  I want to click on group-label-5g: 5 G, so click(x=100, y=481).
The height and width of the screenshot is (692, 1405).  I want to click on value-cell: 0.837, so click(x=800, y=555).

-------

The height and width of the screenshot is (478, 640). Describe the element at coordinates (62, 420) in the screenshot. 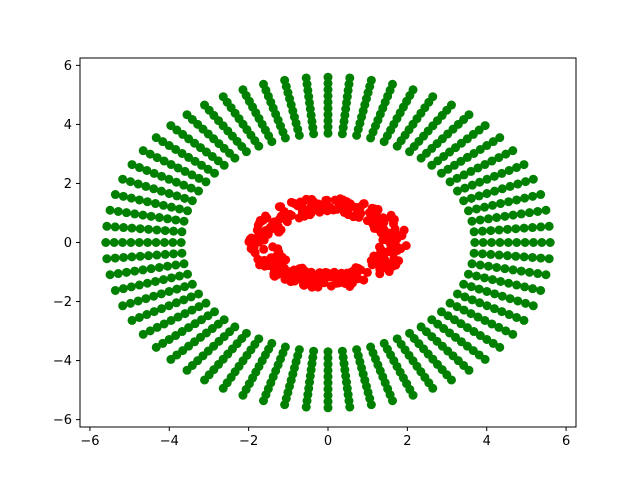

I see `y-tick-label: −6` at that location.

-------

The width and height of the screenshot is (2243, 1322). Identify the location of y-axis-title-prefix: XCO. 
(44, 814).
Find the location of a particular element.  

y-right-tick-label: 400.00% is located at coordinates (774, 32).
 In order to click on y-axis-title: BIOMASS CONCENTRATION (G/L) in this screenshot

-------

> [Task statement] Please output the stretch of the material above from the line containing "The width and" through the line containing "In order to", copying each line without any change.

> [Solution for this problem]
The width and height of the screenshot is (2243, 1322). Identify the location of y-axis-title-prefix: XCO. 
(44, 814).
Find the location of a particular element.  

y-right-tick-label: 400.00% is located at coordinates (774, 32).
 In order to click on y-axis-title: BIOMASS CONCENTRATION (G/L) in this screenshot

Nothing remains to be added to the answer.